_WORK REQUIRED_. Each line of the material below needs to be returned exactly as written.

_SOURCE MATERIAL_.
[Start of section]

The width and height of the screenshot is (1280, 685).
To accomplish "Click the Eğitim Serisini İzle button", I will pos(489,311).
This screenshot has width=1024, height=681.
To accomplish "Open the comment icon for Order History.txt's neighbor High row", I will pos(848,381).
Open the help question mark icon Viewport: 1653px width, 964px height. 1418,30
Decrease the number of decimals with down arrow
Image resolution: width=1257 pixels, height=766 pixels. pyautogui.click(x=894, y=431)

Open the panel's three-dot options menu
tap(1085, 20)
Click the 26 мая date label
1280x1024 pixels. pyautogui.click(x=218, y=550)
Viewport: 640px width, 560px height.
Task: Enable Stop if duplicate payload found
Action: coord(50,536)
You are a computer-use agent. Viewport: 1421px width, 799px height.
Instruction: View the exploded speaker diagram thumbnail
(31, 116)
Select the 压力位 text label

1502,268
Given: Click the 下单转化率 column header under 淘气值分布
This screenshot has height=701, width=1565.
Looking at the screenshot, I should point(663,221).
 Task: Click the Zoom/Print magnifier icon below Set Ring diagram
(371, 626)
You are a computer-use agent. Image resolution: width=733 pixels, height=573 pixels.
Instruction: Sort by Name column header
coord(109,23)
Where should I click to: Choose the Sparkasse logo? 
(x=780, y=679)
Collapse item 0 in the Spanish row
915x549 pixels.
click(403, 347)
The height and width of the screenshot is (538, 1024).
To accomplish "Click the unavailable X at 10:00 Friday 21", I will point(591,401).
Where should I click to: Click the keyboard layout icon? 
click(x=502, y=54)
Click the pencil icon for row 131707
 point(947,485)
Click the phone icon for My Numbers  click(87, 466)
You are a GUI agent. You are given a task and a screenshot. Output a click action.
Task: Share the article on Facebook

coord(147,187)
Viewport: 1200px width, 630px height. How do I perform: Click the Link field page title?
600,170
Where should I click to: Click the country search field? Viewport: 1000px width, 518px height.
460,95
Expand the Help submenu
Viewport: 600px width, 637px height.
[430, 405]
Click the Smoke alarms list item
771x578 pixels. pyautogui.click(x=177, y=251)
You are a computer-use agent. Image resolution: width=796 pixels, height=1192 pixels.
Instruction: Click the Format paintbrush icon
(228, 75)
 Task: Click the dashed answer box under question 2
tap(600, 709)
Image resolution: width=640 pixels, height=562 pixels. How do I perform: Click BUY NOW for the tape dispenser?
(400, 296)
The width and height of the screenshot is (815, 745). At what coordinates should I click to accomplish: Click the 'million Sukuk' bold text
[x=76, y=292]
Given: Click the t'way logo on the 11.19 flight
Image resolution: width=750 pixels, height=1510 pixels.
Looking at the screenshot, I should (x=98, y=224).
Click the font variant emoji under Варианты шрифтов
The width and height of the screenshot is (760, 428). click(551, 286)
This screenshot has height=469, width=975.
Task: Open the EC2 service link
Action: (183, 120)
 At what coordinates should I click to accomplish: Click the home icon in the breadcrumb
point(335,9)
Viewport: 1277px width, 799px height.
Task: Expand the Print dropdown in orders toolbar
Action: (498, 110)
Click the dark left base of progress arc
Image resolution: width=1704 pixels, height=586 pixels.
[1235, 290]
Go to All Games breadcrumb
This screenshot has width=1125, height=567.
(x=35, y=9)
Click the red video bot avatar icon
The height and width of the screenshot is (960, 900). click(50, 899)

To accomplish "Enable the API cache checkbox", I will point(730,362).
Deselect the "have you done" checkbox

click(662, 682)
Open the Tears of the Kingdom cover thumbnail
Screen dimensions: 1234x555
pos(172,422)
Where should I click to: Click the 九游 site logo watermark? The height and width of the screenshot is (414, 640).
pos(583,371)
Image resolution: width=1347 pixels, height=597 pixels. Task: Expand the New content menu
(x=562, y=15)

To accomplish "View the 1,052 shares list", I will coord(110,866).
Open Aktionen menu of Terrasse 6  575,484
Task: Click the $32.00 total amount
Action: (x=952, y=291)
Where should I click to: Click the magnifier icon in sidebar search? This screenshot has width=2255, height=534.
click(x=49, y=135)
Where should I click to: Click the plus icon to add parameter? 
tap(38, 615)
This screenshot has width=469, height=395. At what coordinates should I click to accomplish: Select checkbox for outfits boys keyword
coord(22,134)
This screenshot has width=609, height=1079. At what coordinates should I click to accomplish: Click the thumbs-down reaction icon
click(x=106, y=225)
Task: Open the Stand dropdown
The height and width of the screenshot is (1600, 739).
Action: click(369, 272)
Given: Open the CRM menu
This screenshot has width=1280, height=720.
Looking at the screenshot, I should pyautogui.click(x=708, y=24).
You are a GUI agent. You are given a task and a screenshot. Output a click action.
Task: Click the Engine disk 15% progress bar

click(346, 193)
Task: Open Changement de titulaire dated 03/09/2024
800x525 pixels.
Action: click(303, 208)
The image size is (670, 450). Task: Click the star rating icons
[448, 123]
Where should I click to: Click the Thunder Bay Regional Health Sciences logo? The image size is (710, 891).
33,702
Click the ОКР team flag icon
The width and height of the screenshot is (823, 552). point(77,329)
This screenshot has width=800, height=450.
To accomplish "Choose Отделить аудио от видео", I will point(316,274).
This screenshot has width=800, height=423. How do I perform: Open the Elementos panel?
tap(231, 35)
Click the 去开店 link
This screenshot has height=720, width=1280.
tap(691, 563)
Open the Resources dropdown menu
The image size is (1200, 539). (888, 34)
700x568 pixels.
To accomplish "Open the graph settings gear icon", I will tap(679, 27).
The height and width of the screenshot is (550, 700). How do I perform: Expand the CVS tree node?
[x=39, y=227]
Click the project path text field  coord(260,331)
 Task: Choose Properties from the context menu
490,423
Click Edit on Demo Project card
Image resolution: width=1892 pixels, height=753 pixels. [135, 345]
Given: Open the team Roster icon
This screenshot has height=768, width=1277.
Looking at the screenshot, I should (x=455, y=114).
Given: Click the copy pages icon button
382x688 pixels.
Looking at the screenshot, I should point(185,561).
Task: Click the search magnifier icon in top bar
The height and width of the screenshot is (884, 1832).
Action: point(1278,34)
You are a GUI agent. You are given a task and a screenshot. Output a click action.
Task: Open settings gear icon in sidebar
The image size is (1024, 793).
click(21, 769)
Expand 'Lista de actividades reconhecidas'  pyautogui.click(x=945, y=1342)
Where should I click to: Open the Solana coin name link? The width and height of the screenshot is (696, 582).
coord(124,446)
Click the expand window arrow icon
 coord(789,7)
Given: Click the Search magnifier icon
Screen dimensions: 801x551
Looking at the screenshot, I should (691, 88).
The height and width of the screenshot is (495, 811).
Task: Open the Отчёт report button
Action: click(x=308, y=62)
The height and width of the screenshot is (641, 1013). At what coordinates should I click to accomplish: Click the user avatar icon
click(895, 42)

[End of section]

_THE ANSWER_.
The width and height of the screenshot is (1280, 685).
To accomplish "Click the Eğitim Serisini İzle button", I will pos(489,311).
This screenshot has width=1024, height=681.
To accomplish "Open the comment icon for Order History.txt's neighbor High row", I will pos(848,381).
Open the help question mark icon Viewport: 1653px width, 964px height. 1418,30
Decrease the number of decimals with down arrow
Image resolution: width=1257 pixels, height=766 pixels. pyautogui.click(x=894, y=431)

Open the panel's three-dot options menu
tap(1085, 20)
Click the 26 мая date label
1280x1024 pixels. pyautogui.click(x=218, y=550)
Viewport: 640px width, 560px height.
Task: Enable Stop if duplicate payload found
Action: coord(50,536)
You are a computer-use agent. Viewport: 1421px width, 799px height.
Instruction: View the exploded speaker diagram thumbnail
(31, 116)
Select the 压力位 text label

1502,268
Given: Click the 下单转化率 column header under 淘气值分布
This screenshot has height=701, width=1565.
Looking at the screenshot, I should point(663,221).
 Task: Click the Zoom/Print magnifier icon below Set Ring diagram
(371, 626)
You are a computer-use agent. Image resolution: width=733 pixels, height=573 pixels.
Instruction: Sort by Name column header
coord(109,23)
Where should I click to: Choose the Sparkasse logo? 
(x=780, y=679)
Collapse item 0 in the Spanish row
915x549 pixels.
click(403, 347)
The height and width of the screenshot is (538, 1024).
To accomplish "Click the unavailable X at 10:00 Friday 21", I will point(591,401).
Where should I click to: Click the keyboard layout icon? 
click(x=502, y=54)
Click the pencil icon for row 131707
 point(947,485)
Click the phone icon for My Numbers  click(87, 466)
You are a GUI agent. You are given a task and a screenshot. Output a click action.
Task: Share the article on Facebook

coord(147,187)
Viewport: 1200px width, 630px height. How do I perform: Click the Link field page title?
600,170
Where should I click to: Click the country search field? Viewport: 1000px width, 518px height.
460,95
Expand the Help submenu
Viewport: 600px width, 637px height.
[430, 405]
Click the Smoke alarms list item
771x578 pixels. pyautogui.click(x=177, y=251)
You are a computer-use agent. Image resolution: width=796 pixels, height=1192 pixels.
Instruction: Click the Format paintbrush icon
(228, 75)
 Task: Click the dashed answer box under question 2
tap(600, 709)
Image resolution: width=640 pixels, height=562 pixels. How do I perform: Click BUY NOW for the tape dispenser?
(400, 296)
The width and height of the screenshot is (815, 745). At what coordinates should I click to accomplish: Click the 'million Sukuk' bold text
[x=76, y=292]
Given: Click the t'way logo on the 11.19 flight
Image resolution: width=750 pixels, height=1510 pixels.
Looking at the screenshot, I should (x=98, y=224).
Click the font variant emoji under Варианты шрифтов
The width and height of the screenshot is (760, 428). click(551, 286)
This screenshot has height=469, width=975.
Task: Open the EC2 service link
Action: (183, 120)
 At what coordinates should I click to accomplish: Click the home icon in the breadcrumb
point(335,9)
Viewport: 1277px width, 799px height.
Task: Expand the Print dropdown in orders toolbar
Action: (498, 110)
Click the dark left base of progress arc
Image resolution: width=1704 pixels, height=586 pixels.
[1235, 290]
Go to All Games breadcrumb
This screenshot has width=1125, height=567.
(x=35, y=9)
Click the red video bot avatar icon
The height and width of the screenshot is (960, 900). click(50, 899)

To accomplish "Enable the API cache checkbox", I will point(730,362).
Deselect the "have you done" checkbox

click(662, 682)
Open the Tears of the Kingdom cover thumbnail
Screen dimensions: 1234x555
pos(172,422)
Where should I click to: Click the 九游 site logo watermark? The height and width of the screenshot is (414, 640).
pos(583,371)
Image resolution: width=1347 pixels, height=597 pixels. Task: Expand the New content menu
(x=562, y=15)

To accomplish "View the 1,052 shares list", I will coord(110,866).
Open Aktionen menu of Terrasse 6  575,484
Task: Click the $32.00 total amount
Action: (x=952, y=291)
Where should I click to: Click the magnifier icon in sidebar search? This screenshot has width=2255, height=534.
click(x=49, y=135)
Where should I click to: Click the plus icon to add parameter? 
tap(38, 615)
This screenshot has width=469, height=395. At what coordinates should I click to accomplish: Select checkbox for outfits boys keyword
coord(22,134)
This screenshot has width=609, height=1079. At what coordinates should I click to accomplish: Click the thumbs-down reaction icon
click(x=106, y=225)
Task: Open the Stand dropdown
The height and width of the screenshot is (1600, 739).
Action: click(369, 272)
Given: Open the CRM menu
This screenshot has width=1280, height=720.
Looking at the screenshot, I should pyautogui.click(x=708, y=24).
You are a GUI agent. You are given a task and a screenshot. Output a click action.
Task: Click the Engine disk 15% progress bar

click(346, 193)
Task: Open Changement de titulaire dated 03/09/2024
800x525 pixels.
Action: click(303, 208)
The image size is (670, 450). Task: Click the star rating icons
[448, 123]
Where should I click to: Click the Thunder Bay Regional Health Sciences logo? The image size is (710, 891).
33,702
Click the ОКР team flag icon
The width and height of the screenshot is (823, 552). point(77,329)
This screenshot has width=800, height=450.
To accomplish "Choose Отделить аудио от видео", I will point(316,274).
This screenshot has width=800, height=423. How do I perform: Open the Elementos panel?
tap(231, 35)
Click the 去开店 link
This screenshot has height=720, width=1280.
tap(691, 563)
Open the Resources dropdown menu
The image size is (1200, 539). (888, 34)
700x568 pixels.
To accomplish "Open the graph settings gear icon", I will tap(679, 27).
The height and width of the screenshot is (550, 700). How do I perform: Expand the CVS tree node?
[x=39, y=227]
Click the project path text field  coord(260,331)
 Task: Choose Properties from the context menu
490,423
Click Edit on Demo Project card
Image resolution: width=1892 pixels, height=753 pixels. [135, 345]
Given: Open the team Roster icon
This screenshot has height=768, width=1277.
Looking at the screenshot, I should (x=455, y=114).
Given: Click the copy pages icon button
382x688 pixels.
Looking at the screenshot, I should point(185,561).
Task: Click the search magnifier icon in top bar
The height and width of the screenshot is (884, 1832).
Action: point(1278,34)
You are a GUI agent. You are given a task and a screenshot. Output a click action.
Task: Open settings gear icon in sidebar
The image size is (1024, 793).
click(21, 769)
Expand 'Lista de actividades reconhecidas'  pyautogui.click(x=945, y=1342)
Where should I click to: Open the Solana coin name link? The width and height of the screenshot is (696, 582).
coord(124,446)
Click the expand window arrow icon
 coord(789,7)
Given: Click the Search magnifier icon
Screen dimensions: 801x551
Looking at the screenshot, I should (691, 88).
The height and width of the screenshot is (495, 811).
Task: Open the Отчёт report button
Action: click(x=308, y=62)
The height and width of the screenshot is (641, 1013). At what coordinates should I click to accomplish: Click the user avatar icon
click(895, 42)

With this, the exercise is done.